→ **WORK TO COMPLETE**:
Could you give back every entry below exactly, with the pictures dropped?
GIVEN DATA section start
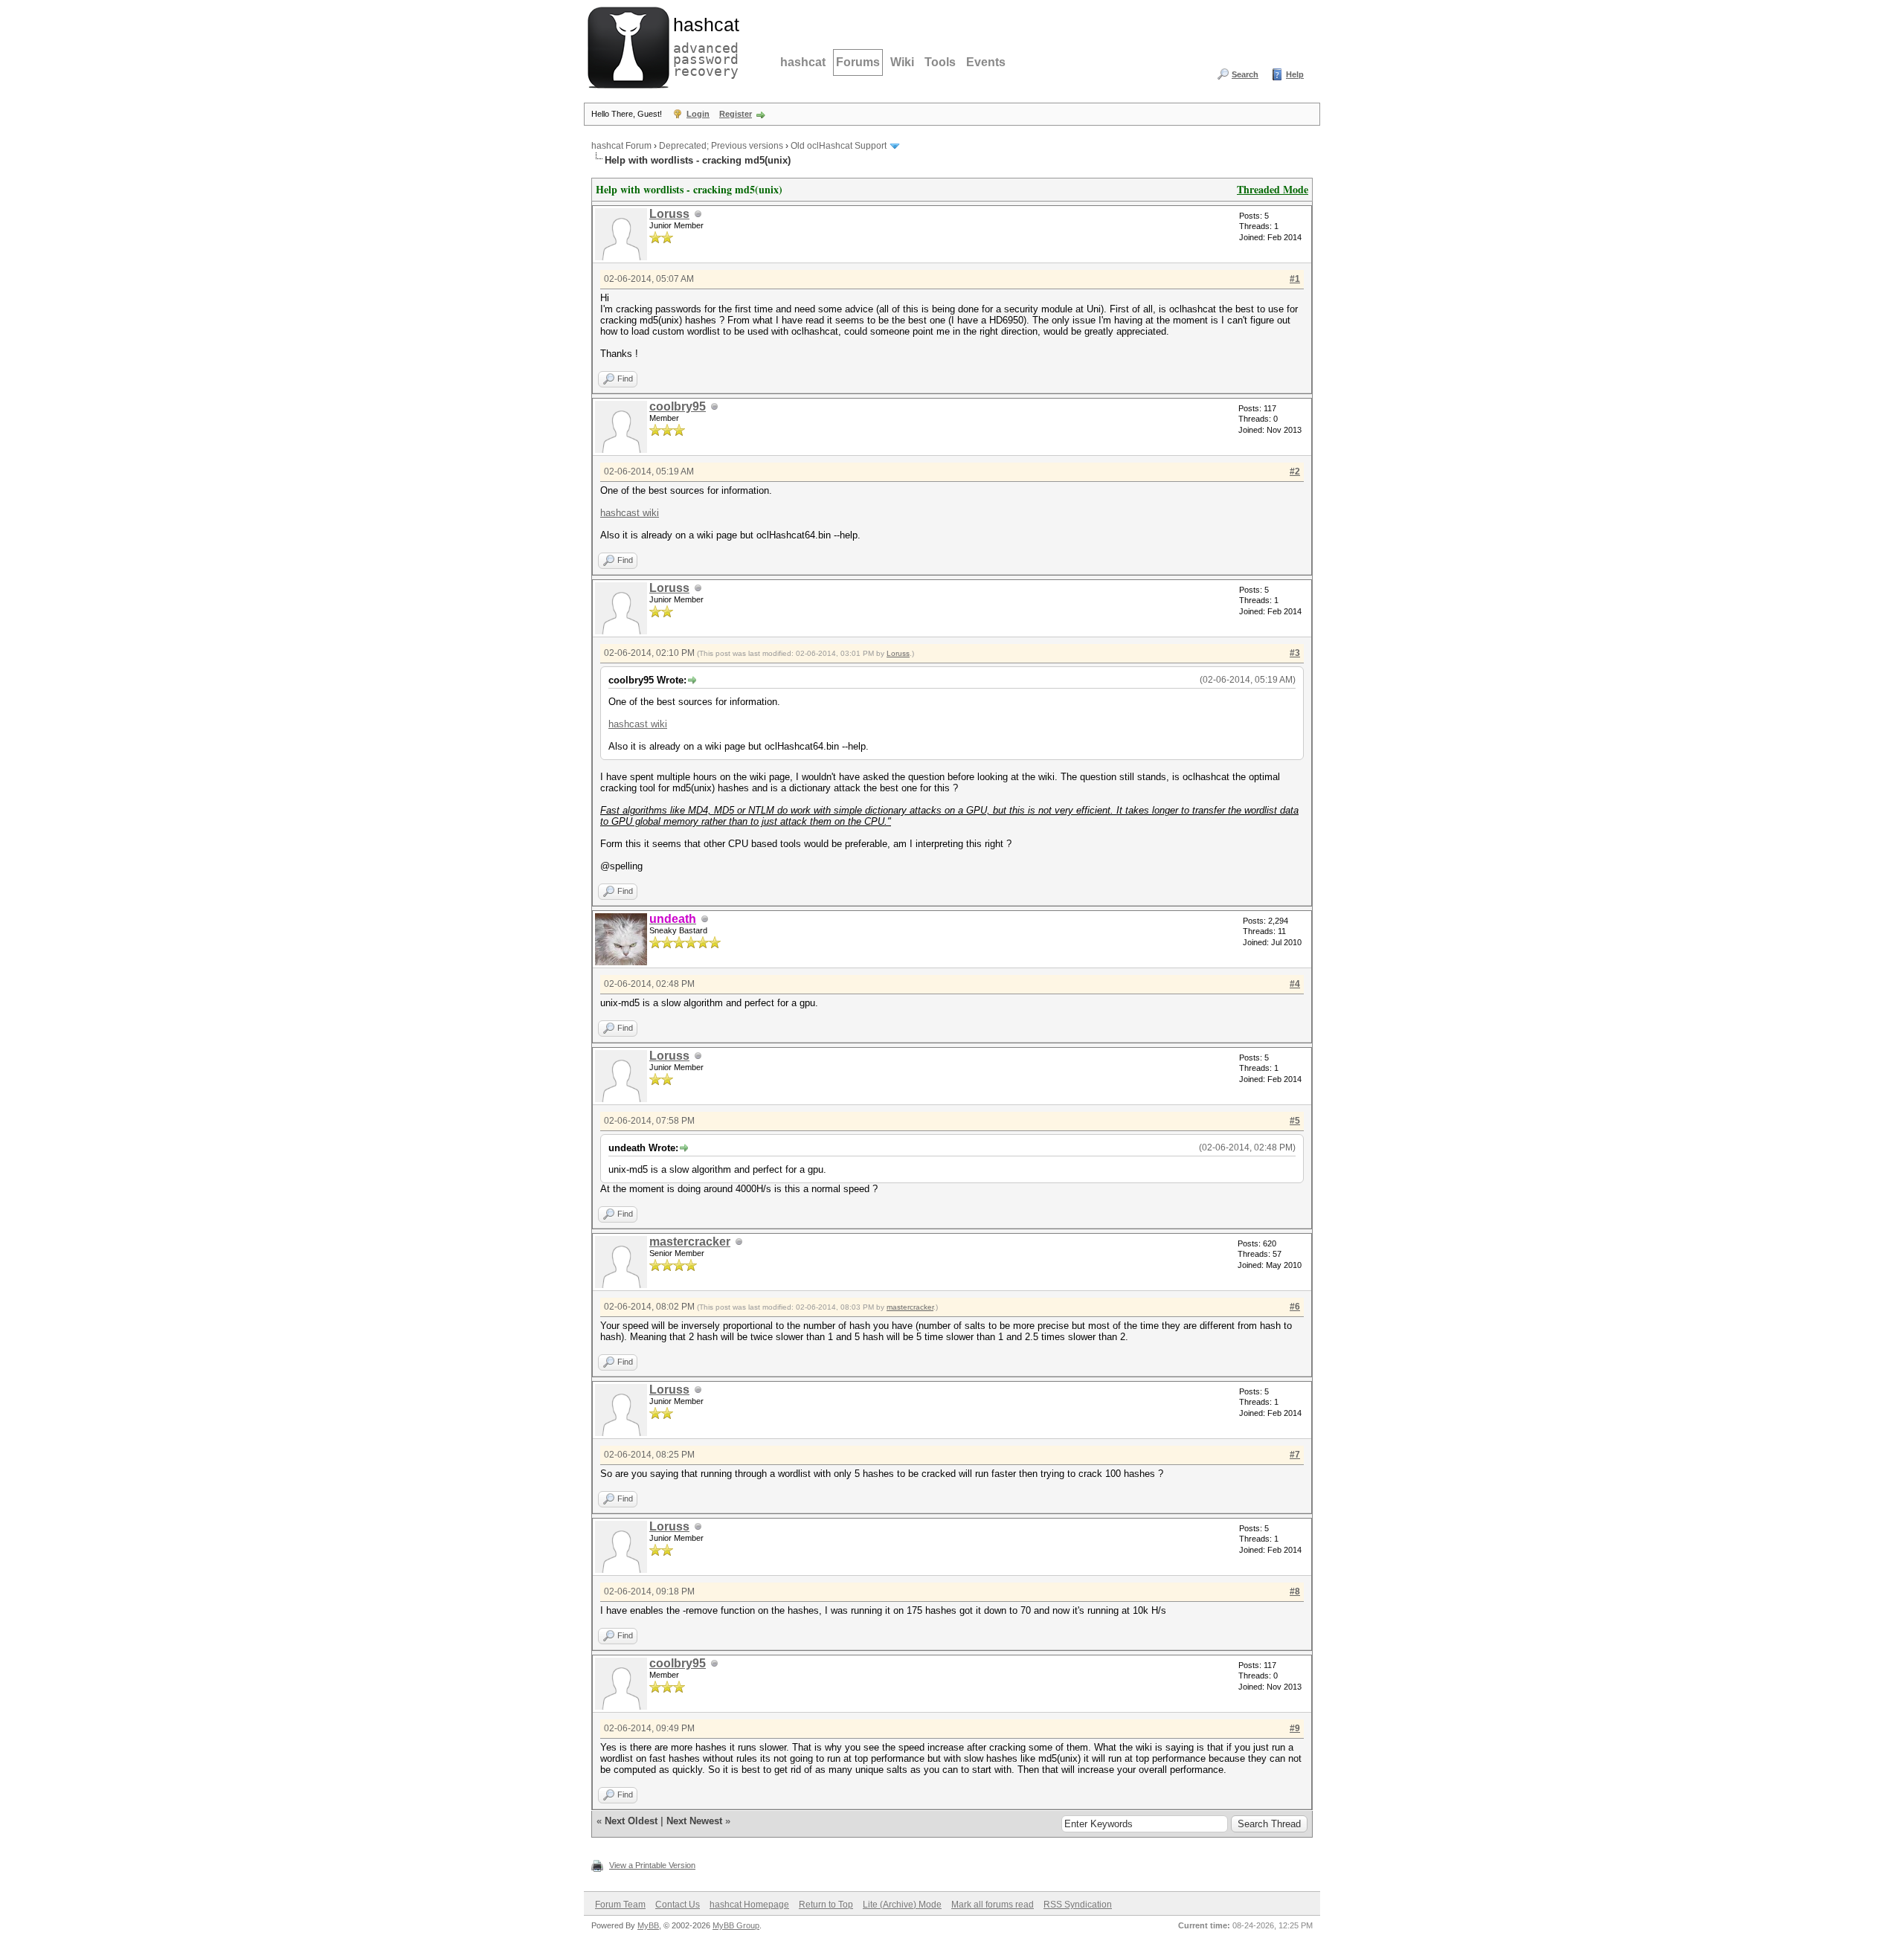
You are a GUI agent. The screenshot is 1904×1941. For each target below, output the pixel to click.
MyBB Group (736, 1925)
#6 (1295, 1306)
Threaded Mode (1272, 189)
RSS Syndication (1077, 1904)
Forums (858, 62)
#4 (1295, 984)
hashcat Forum (621, 146)
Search (1245, 74)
GIVEN DATA section end
→ **SOLUTION TO THE PROBLEM**:
You are a GUI agent. The screenshot is 1904×1941. For each target below, output the pixel to click.
MyBB Group (736, 1925)
#6 (1295, 1306)
Threaded Mode (1272, 189)
RSS Syndication (1077, 1904)
Forums (858, 62)
#4 (1295, 984)
hashcat Forum (621, 146)
Search (1245, 74)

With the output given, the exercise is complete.